:: Provided entries ::
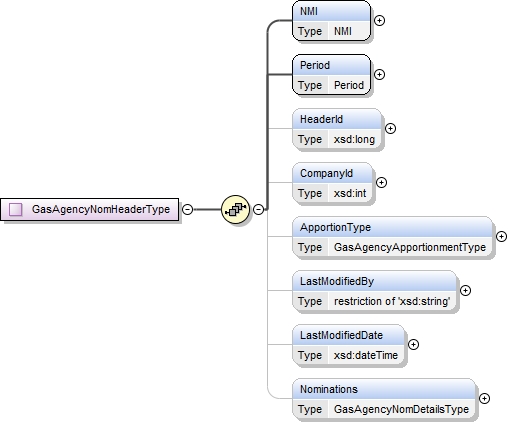
Task: Select the Period element header
Action: (x=331, y=65)
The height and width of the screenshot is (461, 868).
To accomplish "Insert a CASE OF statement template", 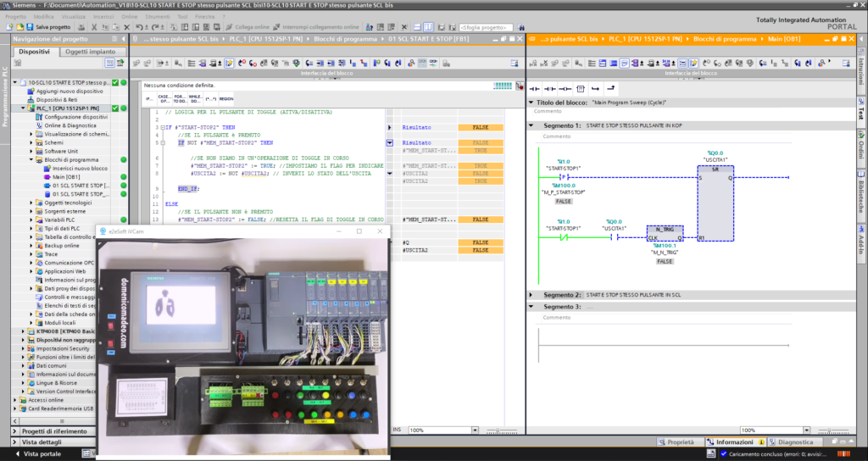I will coord(164,98).
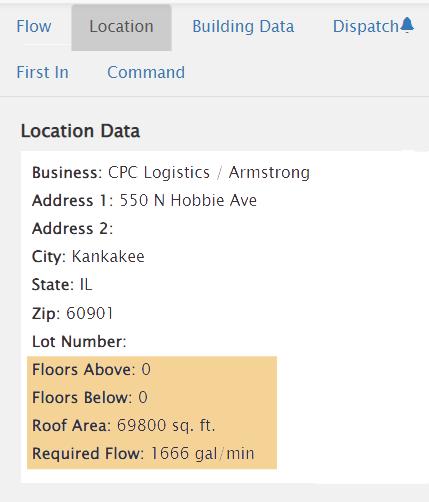Image resolution: width=429 pixels, height=502 pixels.
Task: Click the Floors Above row
Action: click(x=152, y=370)
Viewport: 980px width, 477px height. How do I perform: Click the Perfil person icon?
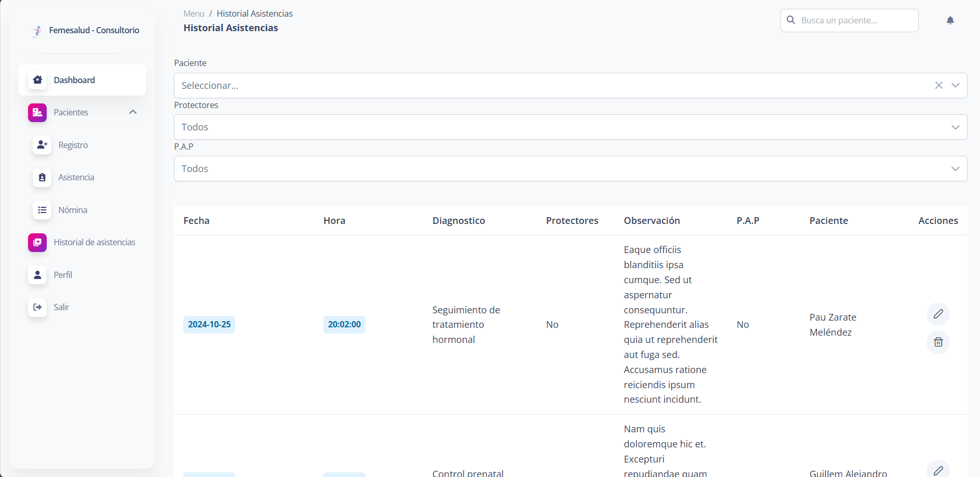(x=37, y=275)
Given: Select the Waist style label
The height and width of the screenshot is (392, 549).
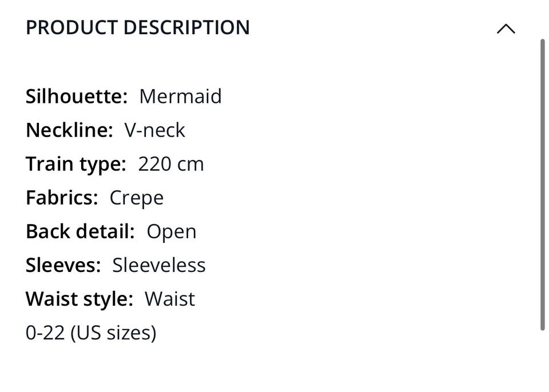Looking at the screenshot, I should click(x=79, y=299).
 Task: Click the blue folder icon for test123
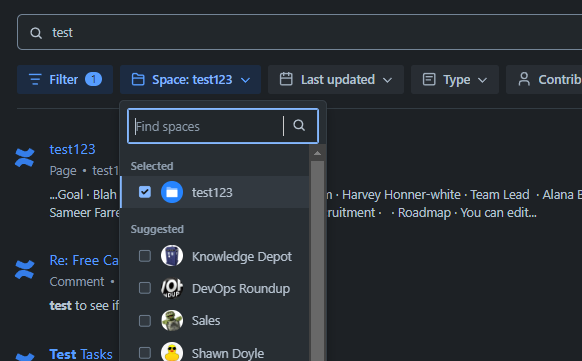(172, 192)
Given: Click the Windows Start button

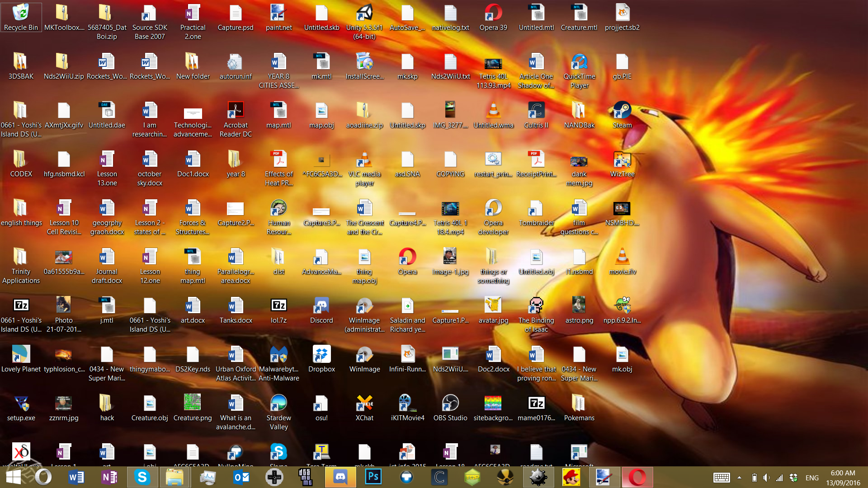Looking at the screenshot, I should pyautogui.click(x=14, y=477).
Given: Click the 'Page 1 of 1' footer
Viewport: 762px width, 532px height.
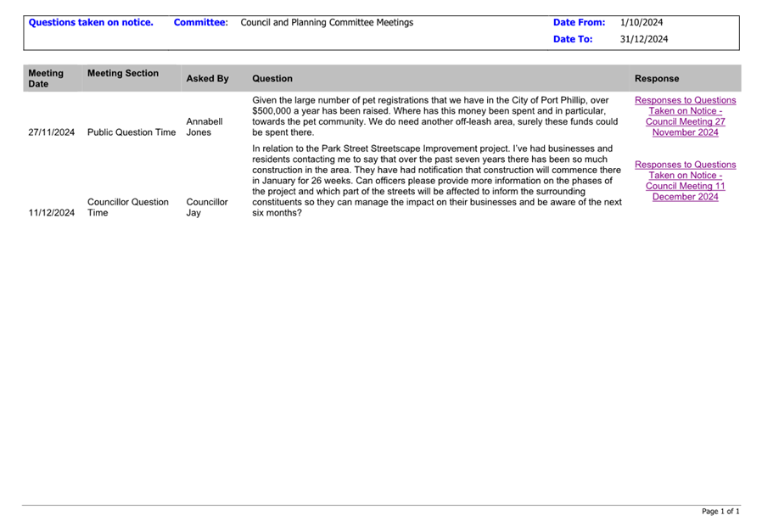Looking at the screenshot, I should [720, 512].
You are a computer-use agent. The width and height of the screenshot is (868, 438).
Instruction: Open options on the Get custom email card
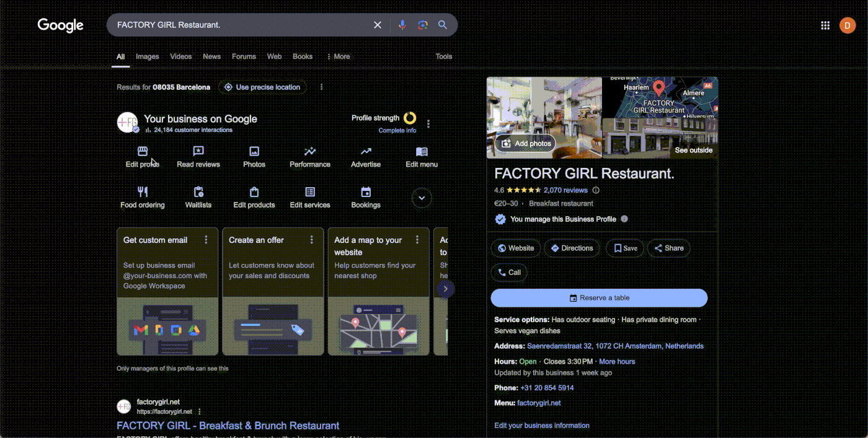coord(206,239)
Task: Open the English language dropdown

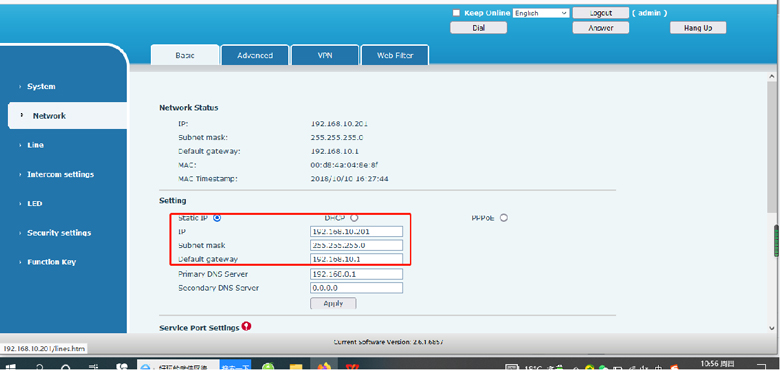Action: click(541, 13)
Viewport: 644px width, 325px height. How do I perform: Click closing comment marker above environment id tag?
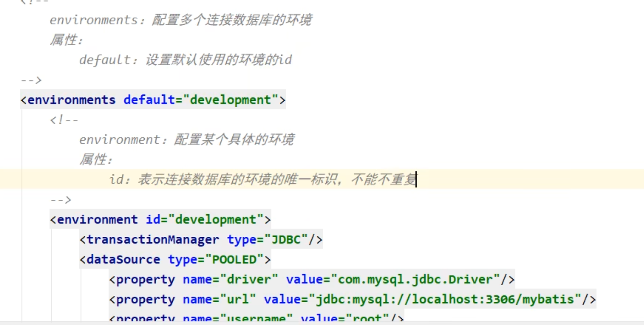pos(61,200)
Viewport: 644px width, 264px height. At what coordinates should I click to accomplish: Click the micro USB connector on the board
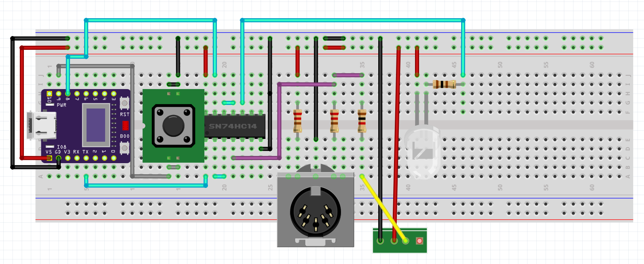click(x=41, y=125)

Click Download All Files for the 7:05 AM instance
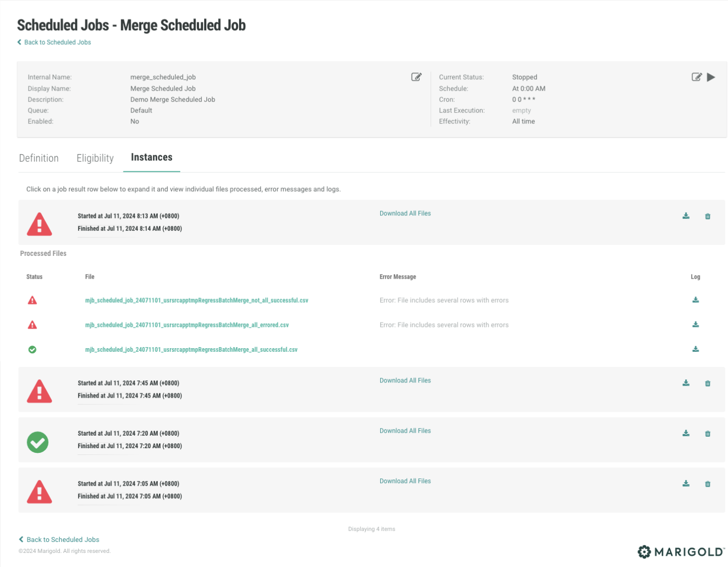405,481
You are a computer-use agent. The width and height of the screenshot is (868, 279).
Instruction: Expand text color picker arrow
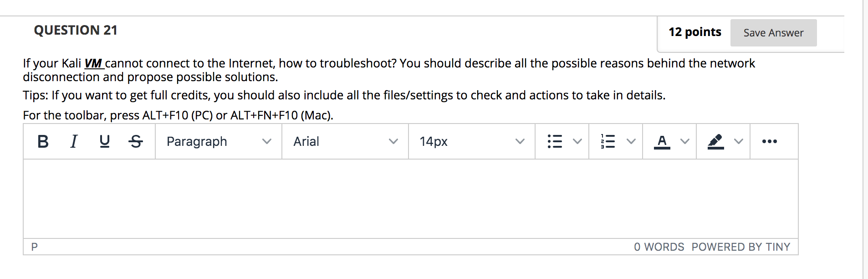[685, 141]
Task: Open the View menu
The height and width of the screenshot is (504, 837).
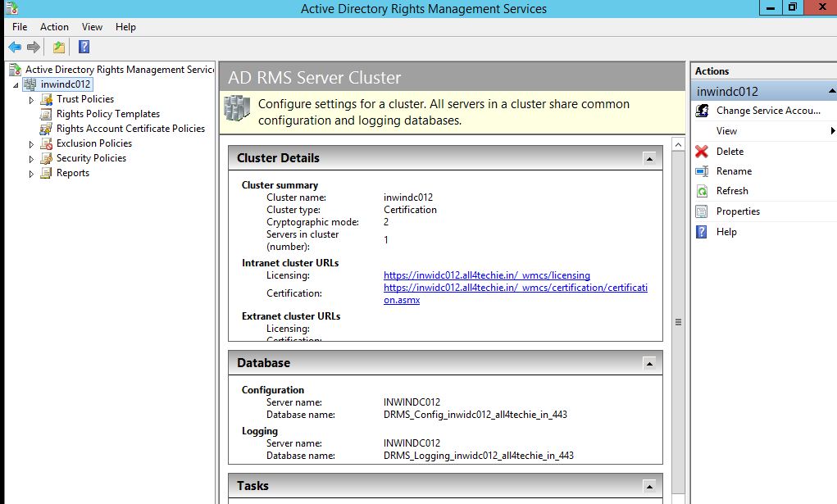Action: 91,26
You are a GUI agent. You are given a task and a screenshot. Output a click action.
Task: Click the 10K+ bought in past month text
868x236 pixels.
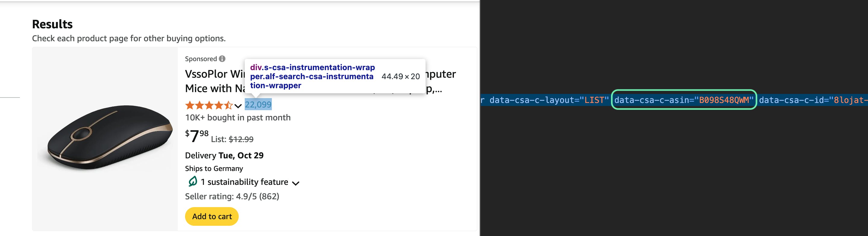pos(238,117)
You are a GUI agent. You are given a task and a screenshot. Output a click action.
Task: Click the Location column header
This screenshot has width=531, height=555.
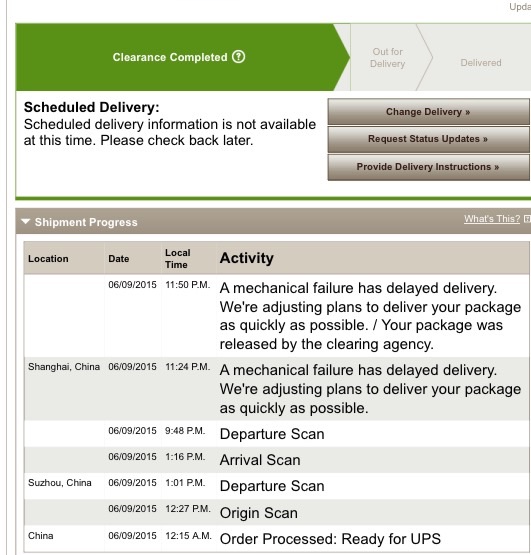(48, 259)
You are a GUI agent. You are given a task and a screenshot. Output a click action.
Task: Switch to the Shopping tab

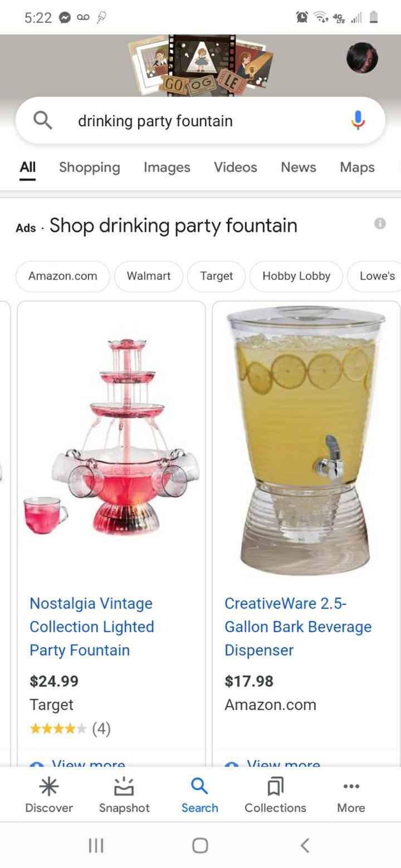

:: What you will do ::
Reproduce nothing but the lines from the line containing "is (868, 438)." through the last line of the data above, exactly as written and without pictures.

:: Response to the task ::
You are a computer-use agent. The width and height of the screenshot is (868, 438).
Instruction: Open options on the Get custom email card
coord(206,239)
Task: Open the English language dropdown

Action: click(541, 13)
Viewport: 644px width, 325px height. How do I perform: Click closing comment marker above environment id tag?
pos(61,200)
Viewport: 644px width, 264px height. At what coordinates should I click to accomplish: Click the micro USB connector on the board
click(x=41, y=125)

Click Download All Files for the 7:05 AM instance
405,481
You are a computer-use agent. The width and height of the screenshot is (868, 279).
Instruction: Expand text color picker arrow
[685, 141]
Task: Open the View menu
The height and width of the screenshot is (504, 837).
Action: 91,26
You are a GUI agent. You are given a task and a screenshot. Output a click action.
Task: Click the 10K+ bought in past month text
868x236 pixels.
pos(238,117)
You are a GUI agent. You are given a task and a screenshot. Output a click action.
Task: Click the Location column header
This screenshot has width=531, height=555.
(48, 259)
You are a GUI agent. You are given a task and a screenshot. Output a click action.
Task: Switch to the Shopping tab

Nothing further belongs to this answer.